For unsigned integers: 8-bit max is 255 (0xFF), 16-bit is 65,535 (0xFFFF), 32-bit is 4,294,967,295 (0xFFFFFFFF). For signed two's complement: 8-bit ranges from −128 to +127, 16-bit from −32,768 to +32,767, and 32-bit from −2,147,483,648 to +2,147,483,647.
What is the difference between octal and hexadecimal?
Octal (base 8) uses digits 0–7 and groups three binary bits per digit. It was historically common in older computing architectures and remains visible in Unix file permissions. Hexadecimal (base 16) uses digits 0–9 and A–F, grouping four binary bits per digit, and is far more prevalent in modern computing.
How do I convert binary to hex by hand?
Group the binary number into 4-bit nibbles from right to left, padding with leading zeros if needed. Then convert each nibble to its hex equivalent: 0000=0, 0001=1, ..., 1010=A, 1011=B, 1100=C, 1101=D, 1110=E, 1111=F. For example, 11001010 = 1100 1010 = C A = 0xCA.
Can I convert fractions to other bases?
This tool converts integers only. Fractional base conversion is a more complex process involving repeated multiplication, and results can be non-terminating in many bases. For example, 0.1 in decimal is a repeating fraction in binary (0.0001100110011...). Integer-only conversion covers the vast majority of programming and hardware use cases.
What base do MAC addresses and colours use?
Both use hexadecimal (base 16). A MAC address like 00:1A:2B:3C:4D:5E has six pairs of hex digits representing six bytes. CSS and HTML colour codes like #FF5733 have three hex pairs representing red (FF=255), green (57=87), and blue (33=51) components as 0–255 values.

Explore the category

Glossary

Binary (Base 2)
A number system that uses only the digits 0 and 1. Every value is expressed as a sum of powers of 2. Binary is the native representation of digital logic because transistors have two states: on (1) and off (0).
Octal (Base 8)
A number system using digits 0–7. Each octal digit represents exactly three binary bits. Octal appears mainly in Unix file permission modes (chmod) and some older computing contexts.
Decimal (Base 10)
The standard everyday number system using digits 0–9. Each digit position represents a power of 10. Humans use decimal because we have ten fingers; computers use binary internally but often display results in decimal for readability.
Hexadecimal (Base 16)
A number system using digits 0–9 and letters A–F, where A=10 and F=15. Each hex digit represents exactly four binary bits (one nibble).

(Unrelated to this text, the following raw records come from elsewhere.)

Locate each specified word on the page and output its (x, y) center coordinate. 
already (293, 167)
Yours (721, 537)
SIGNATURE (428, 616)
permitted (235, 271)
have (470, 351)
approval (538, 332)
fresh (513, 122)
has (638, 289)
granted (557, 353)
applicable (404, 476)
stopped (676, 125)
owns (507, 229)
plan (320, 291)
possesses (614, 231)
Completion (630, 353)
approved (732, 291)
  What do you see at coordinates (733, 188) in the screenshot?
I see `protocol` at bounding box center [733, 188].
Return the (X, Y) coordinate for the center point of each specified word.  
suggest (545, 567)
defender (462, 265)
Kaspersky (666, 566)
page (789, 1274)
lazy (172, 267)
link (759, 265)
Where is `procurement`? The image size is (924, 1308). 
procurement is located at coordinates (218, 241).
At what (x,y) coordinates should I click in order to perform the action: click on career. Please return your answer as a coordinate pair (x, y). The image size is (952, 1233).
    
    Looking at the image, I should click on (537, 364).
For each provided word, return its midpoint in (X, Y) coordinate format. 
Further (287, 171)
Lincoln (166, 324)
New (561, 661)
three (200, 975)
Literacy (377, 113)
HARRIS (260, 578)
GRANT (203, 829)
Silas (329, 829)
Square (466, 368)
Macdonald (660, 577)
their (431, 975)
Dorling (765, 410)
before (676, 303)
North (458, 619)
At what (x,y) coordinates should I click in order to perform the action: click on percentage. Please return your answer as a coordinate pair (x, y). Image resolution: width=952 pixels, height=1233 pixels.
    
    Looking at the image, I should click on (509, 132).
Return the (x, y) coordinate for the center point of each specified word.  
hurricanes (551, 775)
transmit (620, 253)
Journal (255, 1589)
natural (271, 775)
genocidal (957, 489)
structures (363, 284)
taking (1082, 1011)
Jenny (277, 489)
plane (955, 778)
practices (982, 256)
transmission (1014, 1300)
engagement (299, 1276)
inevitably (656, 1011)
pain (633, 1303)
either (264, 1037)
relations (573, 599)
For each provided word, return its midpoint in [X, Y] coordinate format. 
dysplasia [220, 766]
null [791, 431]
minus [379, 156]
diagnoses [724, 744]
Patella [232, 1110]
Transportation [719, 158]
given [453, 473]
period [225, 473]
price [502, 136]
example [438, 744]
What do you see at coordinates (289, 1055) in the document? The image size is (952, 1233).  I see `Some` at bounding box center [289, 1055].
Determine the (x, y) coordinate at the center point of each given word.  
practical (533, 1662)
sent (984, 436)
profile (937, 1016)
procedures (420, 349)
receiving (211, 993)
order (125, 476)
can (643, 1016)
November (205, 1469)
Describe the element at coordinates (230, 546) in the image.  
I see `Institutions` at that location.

Hexadecimal is the standard notation for memory addresses, colour codes, and machine-level values in computing.
Two's Complement
The most common method for representing signed (positive and negative) integers in binary. A negative number is obtained by inverting all bits of the positive representation and adding 1. The most significant bit acts as the sign bit.
Bit / Byte / Nibble
A bit is the smallest unit of binary data (0 or 1). A nibble is 4 bits, which maps to one hexadecimal digit. A byte is 8 bits (two nibbles), capable of representing 256 distinct values (0–255 unsigned).